14 ounces extra-firm tofu, cut into ¾-inch cubes
¼ cup tahini
3 tablespoons seasoned rice vinegar
2 tablespoons oyster sauce
1 tablespoon Asian chili-garlic sauce
2 teaspoons grated fresh ginger
1 tablespoon soy sauce
2 tablespoons vegetable oil
1 pound fresh Chinese noodles or 12 ounces dried linguine
Salt and pepper
4 green onions, sliced thin (divided)
½ cup raw cashews, toasted and chopped


Spread tofu out in a single layer on several layers of paper towels and let drain 10 minutes.
In a large pot, bring 4 quarts water to a boil.

In a bowl, whisk together tahini, vinegar, oyster sauce, chili-garlic sauce, ginger and soy sauce.

In a 12-inch nonstick skillet, heat oil over high heat until shimmering. Add tofu and cook, stirring occasionally, until lightly browned and crisp, 8 to 10 minutes.

Meanwhile, add noodles and 1 tablespoon salt to boiling water and cook, stirring often, until al dente. (I cooked them longer!)

Reserve 1 ½ cups cooking water, then drain noodles and return them to the pot. Whisk tahini mixture to recombine.

Add tahini mixture, tofu, half of the green onions and ¾ cup cooking water to pot and toss to combine. Season with salt and pepper to taste and add remaining cooking water as needed to adjust consistency. Serve immediately, topped with cashews and remaining green onions.

Linking up with Beth Fish Reads for her Weekend Cooking Series.



  1. I was not a fan of tofu but worked through it, and I can see the benefits. This looks like a delicious Pad Thai noodle style meal. Like it!


  2. Huge fan of Tofu!!! I can see me really enjoying this meal Tina, thanks for sharing...Hope all is well by you:)

  3. You had almost lost me until I saw that you can substitute chicken and then I was back! I love Chinese food and this looks so delicious! I think I have stir fry coming up on my menu next week and now I"m really looking forward to it.

  4. It is like Pad Thai, Velva! We want to have it again soon.

    Thank you, Stacy.

    Vicki, I am a big fan of Chinese meals...especially the spring rolls.
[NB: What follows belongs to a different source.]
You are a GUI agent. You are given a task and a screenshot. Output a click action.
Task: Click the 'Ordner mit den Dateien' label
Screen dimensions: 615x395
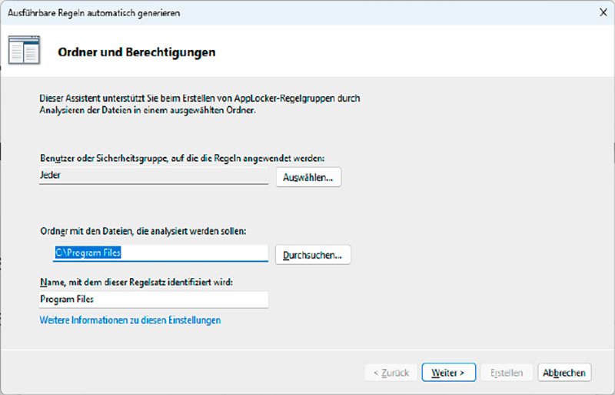tap(142, 231)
    Thanks, Louise! I hope you are well...traveling somewhere exciting in your RV 👍

    Katherine, that is exactly why I said don't click away. Tofu gets people like that. We use a firm tofu called Grilled. Good taste. Honest 😊

  5. You seem to have picked a winner!

    Tahini is an unexpected ingredient in Chinese food. Then again, it's logical since sesame seeds and sesame oil are often used for dishes like yours.

    best... mae at

  6. sounds goo and I've got all those ingredients.

  7. If it's ATK, you know it's good! This looks awesome!

  8. Looks good,and I've got most of the ingredients, aside from tofu. Haven't used much of that recently.

  9. I'm always looking for different ways to use tofu. Thanks for the recipe -- it looks good!

  10. My sister-in-law is a big ATK fan, she makes so many great recipes from there.

  11. I could eat noodle dishes like this every day and not get tired of them. Yum! ;-)

  12. Thank you, ladies, for the nice comments! We love this quick meal and of course you could add meat for your protein if you don't like tofu.